Unicef apoia programa de aulas pelo rádio para crianças em Camarões
BR

8 novembro 2019

Agência da ONU participa de iniciativa, que vai durar nove meses, para cobrir falta de aula causada pela violência no noroeste e sudoeste do país africano; Unicef afirma que todos os lados do conflito têm de proteger os alunos e seu direito de estudarem;

O Fundo das Nações Unidas para a Infância, Unicef, fez um alerta sobre a situação de mais de 855 milhões de crianças em Camarões. A onda de violência que afeta o país há três anos impede as crianças de frequentar a escola no sudoeste e noroeste da nação africana.

Para compensar as aulas perdidas, a agência da ONU está apoiando uma iniciativa que utiliza programas de rádio para ensinar leitura e matemática. As aulas pelo rádio devem durar nove meses.

Crianças em uma escola primária do governo apoiada pela Unicef, em Douala, Camarões. Foto: © Unicef/Tanya Bindra

Futuro

Quase 150 mil crianças tiveram que fugir de suas casas por causa dos combates entre separatistas e forças do governo. Em algumas comunidades, os moradores estão se organizando para ensinar aos alunos. Ao saber disso, o Unicef abriu uma licitação para a compra de livros e outros materiais didáticos para 37 mil crianças em idade escolar.

A região do sudoeste e noroeste do país é habitada em sua maioria por cidadãos anglófonos. Em 2016, o governo, de maioria francófona, decidiu aumentar o uso da língua francesa no sistema educacional e em tribunais da região. 

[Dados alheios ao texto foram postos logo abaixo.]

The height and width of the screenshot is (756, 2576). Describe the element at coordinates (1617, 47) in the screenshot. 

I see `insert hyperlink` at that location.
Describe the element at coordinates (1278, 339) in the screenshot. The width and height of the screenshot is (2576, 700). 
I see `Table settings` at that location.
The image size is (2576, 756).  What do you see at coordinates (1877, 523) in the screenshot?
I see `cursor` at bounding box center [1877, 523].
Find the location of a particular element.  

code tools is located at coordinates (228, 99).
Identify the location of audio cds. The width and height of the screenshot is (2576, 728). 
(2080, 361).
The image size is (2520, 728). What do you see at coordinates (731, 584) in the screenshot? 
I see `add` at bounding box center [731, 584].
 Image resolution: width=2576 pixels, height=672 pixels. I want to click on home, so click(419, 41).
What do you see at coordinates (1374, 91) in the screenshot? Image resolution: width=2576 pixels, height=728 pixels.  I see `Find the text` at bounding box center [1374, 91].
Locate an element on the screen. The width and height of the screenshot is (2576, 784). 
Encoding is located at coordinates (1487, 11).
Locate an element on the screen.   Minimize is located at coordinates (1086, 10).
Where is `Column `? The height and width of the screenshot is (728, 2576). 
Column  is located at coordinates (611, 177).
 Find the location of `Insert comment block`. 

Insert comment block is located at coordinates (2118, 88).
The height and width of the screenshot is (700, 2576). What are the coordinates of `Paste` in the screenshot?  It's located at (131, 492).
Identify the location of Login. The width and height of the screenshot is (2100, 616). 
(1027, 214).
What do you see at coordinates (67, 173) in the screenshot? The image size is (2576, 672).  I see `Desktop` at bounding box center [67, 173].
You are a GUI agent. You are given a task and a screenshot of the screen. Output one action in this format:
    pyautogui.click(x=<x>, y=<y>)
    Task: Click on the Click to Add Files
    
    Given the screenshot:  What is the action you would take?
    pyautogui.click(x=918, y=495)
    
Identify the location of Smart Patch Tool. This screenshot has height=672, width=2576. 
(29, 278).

O Unicef afirma que sem uma ação urgente, o futuro desses alunos estará em risco. A chefe da agência, Henrietta Fore, afirmou que milhares de crianças no país estão vivendo com medo. Fore disse que os alunos precisam de paz para retornarem às aulas e retomarem o futuro deles.

Pais e professores

A agência ressalta que crianças fora da escola ficam sob risco de recrutamento por parte de grupos armados, casamento infantil, gravidez precoce e outras formas de abusos.

Mais de 4,1 mil escolas primárias ou 90% dos colégios públicos estão parados na região; no caso de escolas secundárias, este número é de 77%. As aulas já começaram há dois meses, mas os alunos no noroeste e sudoeste dos Camarões continuam sem frequentas as aulas.

A violência faz com que pais e professores temam pela segurança das crianças.